Better if you have a flex shaft with a #30 style jacobs chuck. If
you do, then find at the hardware store, the type of nut that’s
designed to be driven into a drilled hole in a piece of wood, with
protruding spikes around the threaded center section holding into the
wood. I seem to recall they’re called T nuts, but I could be wrong on
that. They look like a disk shape with an internally threaded tube in
the center, and usally 4 spikes cut and bent down from the rim of the
disk to be paralell to the tube. Anyway. Assuming you figure out
what I’m talking about and can find some, with a thread that’s small
enough so the matching bolt will fit into your jacobs chuck, then get
a matching bolt, perhaps an inch long, and a standard hex nut as
well, to fit. Cut the head off the bolt. thread first the hex nut,
then the T nut, onto the end, with the prongs facing out. The thread
of the bolt should come just to the end of the hole in the T nut, and
then the hex nut is tightend up against the T nut to jam it in
position. Or you could silver solder the T nut to the bolt, so long
as neither your bolt or T nut is cadmium or zinc plated. If either of
those, then use low melting lead solder or stick with the hex nut and
no solder. Anyway, the T nut can be heated up and melted into a chunk
of wax rod, into the end. Try to get it centered reasonably well. The
thread of the bolt then fits into your jacobs chuck and voila, you’ve
affixed a block of wax to your rotating tool for turning with files,
scrapers, or whatever. You can brace the whole thing over your bench
pin in use, resting any turning tools against the pin as well. Files,
though, are safer. This, by the way, is the same way that wax rods
are mounted to the Matt wax lathe. Simple, and it works well. The
Matt lathe has additional bells and whistles, and is easier to use
for more tasks, especially making an inside ring hole, or for
delicate turning with turning tools, since the tool rest is built in.
But you can do it the simple way too.
There’s also a neat little tool for sale you might consider. I seem
to recall a name like ringmaster or some such. Maybe waxmaster.

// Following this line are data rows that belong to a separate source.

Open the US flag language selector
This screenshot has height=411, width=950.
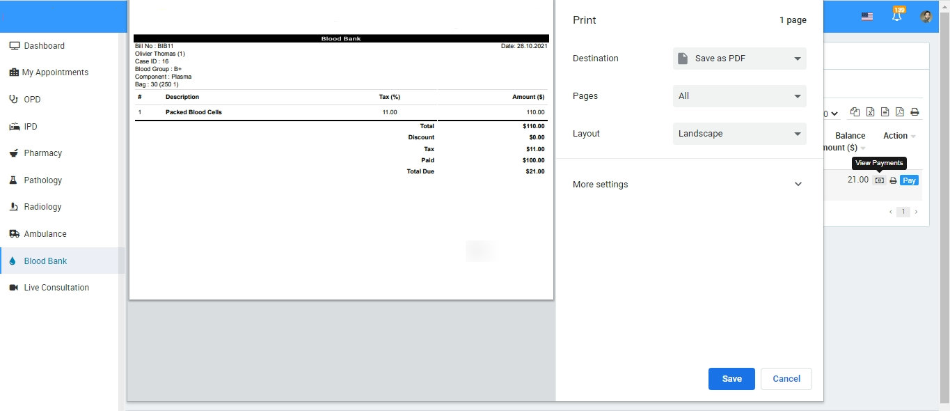pos(866,17)
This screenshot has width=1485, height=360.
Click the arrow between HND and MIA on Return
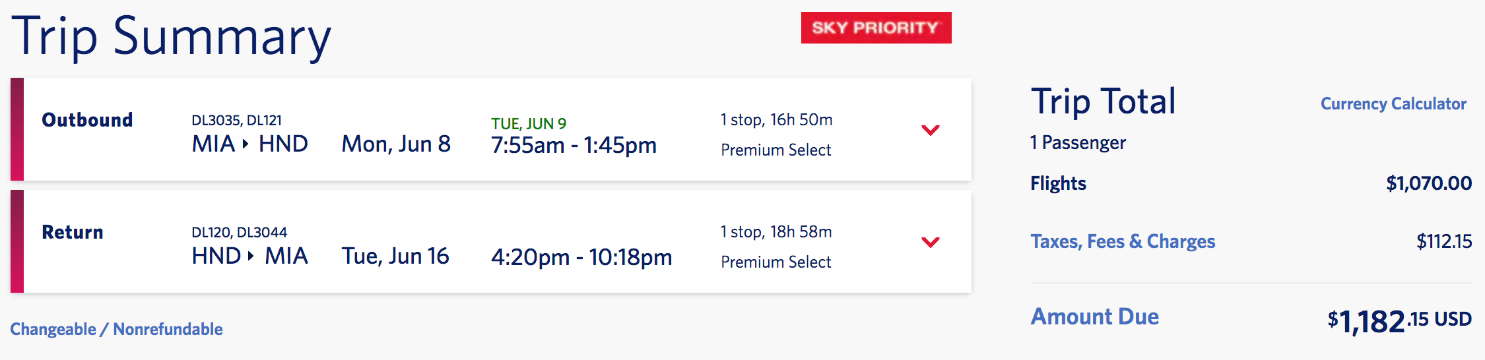coord(251,256)
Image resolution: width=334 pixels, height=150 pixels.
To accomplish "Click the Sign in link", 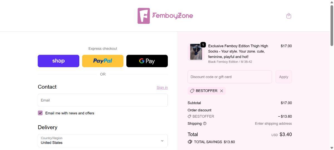I will tap(162, 88).
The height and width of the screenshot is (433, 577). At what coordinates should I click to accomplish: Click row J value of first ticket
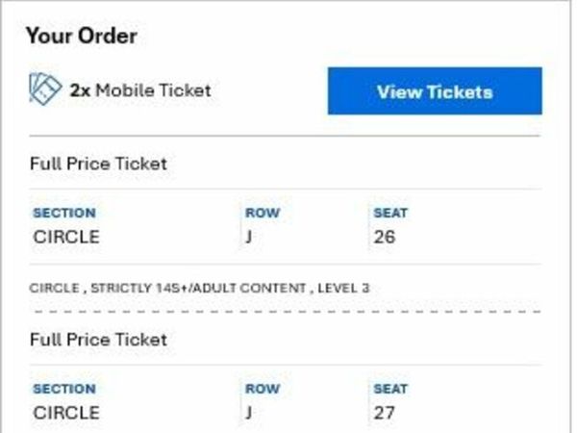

dunno. It’s a threaded rod with a fixed stop nut halfway down, then a
thread free area that mounts to your flex shaft. a Tapered plug rests
against that fixed nut. Another is mounted in the other direction,
and secured with a second movable nut. To use, it also comes with a
series of plastic collets, with matching tapers drilled into each
side. You mount the right size collet on the shaft between the nuts,
and then a section of wax ring tube stock, which you have previously
filed, scraped, or otherwise made the desired ring size, gets mounted
on that collet. When you tighten the end nut, the collet expands,
holding the wax in place, ready for you to lathe turn just as you
might do with the wax mounted to the T-nut I previously described. As
I recall, this was not a costly tool. Maybe 20 bucks? It would be a
little harder to actually make, so it makes sense to buy it if you
can afford, and want it. The advantage over the T nut method is that
because you start turning with the inside hole already the right
size, the band can easily be made concentric, and as well, it’s easy
to flip the band end to end while working, or to remove and remount
the band as you work. The T nut method doesn’t allow that.